To appreciate The Professionals, one should watch the three bonus features before viewing the film. Interviews with some of the cast and crew, along with a biographer and director, provide a perspective to this 1966 movie that one otherwise might not have. The appreciation of Burt Lancaster by his daughter and a biographer is especially informative.
Starring Lee Marvin, Burt Lancaster, Robert Ryan, Woody Strode, Jack Palance, and Claudia Cardinale, with rousing and often overbearing music by Maurice Jarre, this movie is certainly a star-studded production. However, instead of being a fast-paced, exciting adventure film, The Professionals was slow-moving and lethargic to me, especially as it runs 117 minutes.
There were moments of witty banter: “Well, I’ll be damned.” “Most of us are.” And: Go to hell.” “Yes, ma’am; I’m on my way.” But mostly, there are long stretches of silence as the actors ride through desolate scenery that is liberally studded with red rock formations made for ambushes and rock climbing, punctuated by bursts of action.

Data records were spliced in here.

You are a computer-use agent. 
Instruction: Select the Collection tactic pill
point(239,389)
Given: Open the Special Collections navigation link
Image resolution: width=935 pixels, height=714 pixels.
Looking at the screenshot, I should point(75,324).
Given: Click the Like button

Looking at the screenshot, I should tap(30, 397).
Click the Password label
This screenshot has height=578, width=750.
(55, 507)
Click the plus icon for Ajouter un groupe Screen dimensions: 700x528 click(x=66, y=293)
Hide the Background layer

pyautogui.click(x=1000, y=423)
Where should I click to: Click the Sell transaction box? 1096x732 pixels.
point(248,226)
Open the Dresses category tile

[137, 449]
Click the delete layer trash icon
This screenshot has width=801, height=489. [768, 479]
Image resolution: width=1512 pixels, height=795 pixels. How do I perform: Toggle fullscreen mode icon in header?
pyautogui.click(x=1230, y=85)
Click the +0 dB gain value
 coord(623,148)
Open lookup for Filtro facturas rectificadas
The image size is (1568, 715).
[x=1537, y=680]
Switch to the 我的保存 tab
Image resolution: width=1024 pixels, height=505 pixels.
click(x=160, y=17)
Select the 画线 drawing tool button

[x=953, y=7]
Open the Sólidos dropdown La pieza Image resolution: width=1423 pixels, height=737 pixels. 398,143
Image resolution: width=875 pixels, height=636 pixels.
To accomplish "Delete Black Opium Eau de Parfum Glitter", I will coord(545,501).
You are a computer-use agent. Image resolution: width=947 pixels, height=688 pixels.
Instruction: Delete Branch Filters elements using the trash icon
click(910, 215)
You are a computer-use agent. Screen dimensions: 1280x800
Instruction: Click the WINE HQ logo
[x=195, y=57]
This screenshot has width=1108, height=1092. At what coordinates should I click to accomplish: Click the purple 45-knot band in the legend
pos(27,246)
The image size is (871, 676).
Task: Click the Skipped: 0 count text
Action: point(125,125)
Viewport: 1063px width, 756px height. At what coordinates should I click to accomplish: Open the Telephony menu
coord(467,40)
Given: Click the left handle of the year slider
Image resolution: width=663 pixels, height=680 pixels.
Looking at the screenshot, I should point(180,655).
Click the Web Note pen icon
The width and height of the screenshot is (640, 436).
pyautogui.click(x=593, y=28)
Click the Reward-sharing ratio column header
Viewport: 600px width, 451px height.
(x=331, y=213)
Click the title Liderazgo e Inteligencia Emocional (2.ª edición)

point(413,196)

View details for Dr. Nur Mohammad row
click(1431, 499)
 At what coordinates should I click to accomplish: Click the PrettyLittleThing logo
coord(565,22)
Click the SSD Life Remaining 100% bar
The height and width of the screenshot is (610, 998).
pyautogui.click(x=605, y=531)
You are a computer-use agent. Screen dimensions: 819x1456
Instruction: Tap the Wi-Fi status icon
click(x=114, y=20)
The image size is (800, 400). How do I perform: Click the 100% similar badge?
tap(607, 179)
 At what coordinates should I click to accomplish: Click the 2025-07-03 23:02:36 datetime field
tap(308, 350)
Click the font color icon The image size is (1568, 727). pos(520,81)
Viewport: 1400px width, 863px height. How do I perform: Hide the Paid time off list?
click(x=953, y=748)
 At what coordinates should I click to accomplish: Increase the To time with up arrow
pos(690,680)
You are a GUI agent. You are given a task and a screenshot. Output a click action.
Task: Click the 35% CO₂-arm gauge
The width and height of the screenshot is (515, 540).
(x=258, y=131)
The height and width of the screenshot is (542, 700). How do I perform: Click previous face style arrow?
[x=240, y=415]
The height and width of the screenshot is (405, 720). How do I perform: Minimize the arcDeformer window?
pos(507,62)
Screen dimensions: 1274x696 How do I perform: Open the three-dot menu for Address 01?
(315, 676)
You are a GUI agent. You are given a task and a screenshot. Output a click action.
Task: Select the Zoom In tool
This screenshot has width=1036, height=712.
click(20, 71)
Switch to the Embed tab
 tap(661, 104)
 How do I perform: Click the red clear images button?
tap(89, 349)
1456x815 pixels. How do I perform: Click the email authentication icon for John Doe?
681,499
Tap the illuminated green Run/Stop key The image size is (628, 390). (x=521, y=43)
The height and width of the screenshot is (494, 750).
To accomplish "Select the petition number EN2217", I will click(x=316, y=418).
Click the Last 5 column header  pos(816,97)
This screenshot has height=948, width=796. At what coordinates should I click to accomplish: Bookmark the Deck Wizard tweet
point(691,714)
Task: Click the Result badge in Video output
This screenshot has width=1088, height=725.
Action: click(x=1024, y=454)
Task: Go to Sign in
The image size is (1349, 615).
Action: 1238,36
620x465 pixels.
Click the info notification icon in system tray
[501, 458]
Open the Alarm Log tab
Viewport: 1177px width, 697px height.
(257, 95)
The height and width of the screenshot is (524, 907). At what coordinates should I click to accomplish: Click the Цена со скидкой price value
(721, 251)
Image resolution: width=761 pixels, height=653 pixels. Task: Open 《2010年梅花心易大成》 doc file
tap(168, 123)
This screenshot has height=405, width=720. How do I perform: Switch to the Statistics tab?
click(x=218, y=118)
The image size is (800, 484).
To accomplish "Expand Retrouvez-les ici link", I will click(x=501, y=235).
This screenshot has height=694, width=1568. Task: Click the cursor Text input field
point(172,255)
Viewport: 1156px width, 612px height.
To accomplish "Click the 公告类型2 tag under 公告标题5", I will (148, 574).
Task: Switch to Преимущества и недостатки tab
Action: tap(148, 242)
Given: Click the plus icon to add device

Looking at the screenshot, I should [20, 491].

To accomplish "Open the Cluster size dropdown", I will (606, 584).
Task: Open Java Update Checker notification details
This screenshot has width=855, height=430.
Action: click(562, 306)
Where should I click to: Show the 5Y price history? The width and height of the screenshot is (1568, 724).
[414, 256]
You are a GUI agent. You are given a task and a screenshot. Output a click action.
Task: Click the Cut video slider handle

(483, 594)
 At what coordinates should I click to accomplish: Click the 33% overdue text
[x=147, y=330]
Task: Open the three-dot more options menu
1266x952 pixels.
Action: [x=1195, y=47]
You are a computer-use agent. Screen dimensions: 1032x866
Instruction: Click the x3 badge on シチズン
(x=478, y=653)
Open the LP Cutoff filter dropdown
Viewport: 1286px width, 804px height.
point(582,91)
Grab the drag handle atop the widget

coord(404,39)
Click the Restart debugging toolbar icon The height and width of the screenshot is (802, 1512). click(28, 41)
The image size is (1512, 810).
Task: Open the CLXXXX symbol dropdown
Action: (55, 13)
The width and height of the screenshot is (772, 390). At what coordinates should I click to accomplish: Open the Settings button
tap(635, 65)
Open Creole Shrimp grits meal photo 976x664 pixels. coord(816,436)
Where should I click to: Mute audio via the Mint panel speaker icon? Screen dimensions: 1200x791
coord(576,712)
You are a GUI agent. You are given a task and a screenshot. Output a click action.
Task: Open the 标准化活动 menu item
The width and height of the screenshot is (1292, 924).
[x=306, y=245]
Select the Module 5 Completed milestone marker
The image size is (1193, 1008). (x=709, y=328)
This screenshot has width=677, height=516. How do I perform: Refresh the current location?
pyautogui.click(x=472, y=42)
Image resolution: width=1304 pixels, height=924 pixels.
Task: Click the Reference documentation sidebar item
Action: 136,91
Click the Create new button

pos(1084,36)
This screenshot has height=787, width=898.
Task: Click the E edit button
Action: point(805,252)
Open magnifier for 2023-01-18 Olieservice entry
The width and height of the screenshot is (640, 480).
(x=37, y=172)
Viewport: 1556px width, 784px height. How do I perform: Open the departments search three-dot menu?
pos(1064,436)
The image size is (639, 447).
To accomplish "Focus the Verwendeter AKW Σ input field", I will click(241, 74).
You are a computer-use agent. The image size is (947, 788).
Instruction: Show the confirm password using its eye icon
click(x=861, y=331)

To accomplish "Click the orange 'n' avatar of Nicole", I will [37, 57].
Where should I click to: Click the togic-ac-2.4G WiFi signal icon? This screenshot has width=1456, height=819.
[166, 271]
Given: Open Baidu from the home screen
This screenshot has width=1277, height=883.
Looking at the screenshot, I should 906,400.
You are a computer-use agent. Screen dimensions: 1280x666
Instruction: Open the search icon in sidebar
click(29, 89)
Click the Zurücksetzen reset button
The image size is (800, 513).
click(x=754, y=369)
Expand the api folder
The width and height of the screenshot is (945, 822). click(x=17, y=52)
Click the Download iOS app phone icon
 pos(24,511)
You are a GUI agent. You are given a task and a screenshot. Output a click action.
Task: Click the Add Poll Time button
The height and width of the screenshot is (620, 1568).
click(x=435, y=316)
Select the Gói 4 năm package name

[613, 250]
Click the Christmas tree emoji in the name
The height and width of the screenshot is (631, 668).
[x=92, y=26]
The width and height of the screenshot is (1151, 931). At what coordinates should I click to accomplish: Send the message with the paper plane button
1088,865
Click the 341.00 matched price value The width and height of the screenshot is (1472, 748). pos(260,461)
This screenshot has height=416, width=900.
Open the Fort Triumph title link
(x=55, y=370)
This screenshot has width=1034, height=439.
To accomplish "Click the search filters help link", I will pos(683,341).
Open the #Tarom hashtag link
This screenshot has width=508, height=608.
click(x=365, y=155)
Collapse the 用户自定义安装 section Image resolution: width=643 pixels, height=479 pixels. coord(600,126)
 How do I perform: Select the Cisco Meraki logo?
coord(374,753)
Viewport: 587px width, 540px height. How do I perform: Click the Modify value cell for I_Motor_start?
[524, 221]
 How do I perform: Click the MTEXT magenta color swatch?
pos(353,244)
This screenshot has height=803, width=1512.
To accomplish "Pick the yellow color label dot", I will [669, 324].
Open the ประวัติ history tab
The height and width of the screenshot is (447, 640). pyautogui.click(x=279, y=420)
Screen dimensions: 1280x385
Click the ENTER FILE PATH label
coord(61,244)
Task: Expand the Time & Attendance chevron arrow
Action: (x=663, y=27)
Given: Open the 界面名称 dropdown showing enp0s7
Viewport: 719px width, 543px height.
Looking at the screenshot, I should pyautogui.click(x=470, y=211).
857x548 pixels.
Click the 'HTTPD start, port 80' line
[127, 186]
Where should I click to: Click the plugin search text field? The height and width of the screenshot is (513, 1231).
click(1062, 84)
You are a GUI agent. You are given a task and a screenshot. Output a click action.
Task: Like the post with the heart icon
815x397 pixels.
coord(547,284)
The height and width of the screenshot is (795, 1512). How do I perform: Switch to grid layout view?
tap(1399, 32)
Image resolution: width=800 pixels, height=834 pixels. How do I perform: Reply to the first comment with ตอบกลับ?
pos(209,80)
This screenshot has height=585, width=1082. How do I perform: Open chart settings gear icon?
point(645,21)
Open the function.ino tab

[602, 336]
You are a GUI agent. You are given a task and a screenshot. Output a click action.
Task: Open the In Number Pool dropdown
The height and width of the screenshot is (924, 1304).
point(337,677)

Superficially resembling The Strange Case of Conrad Meyer Zulick for the first half of the film, by the end of The Professionals, the plot is more closely related to The Day the Amnesty Came Through. Vaughn Taylor (the first Desk Clerk in Return to Devil’s Hole and Willis in The Day They Hanged Kid Curry) has a small role as a banker at the beginning of the movie.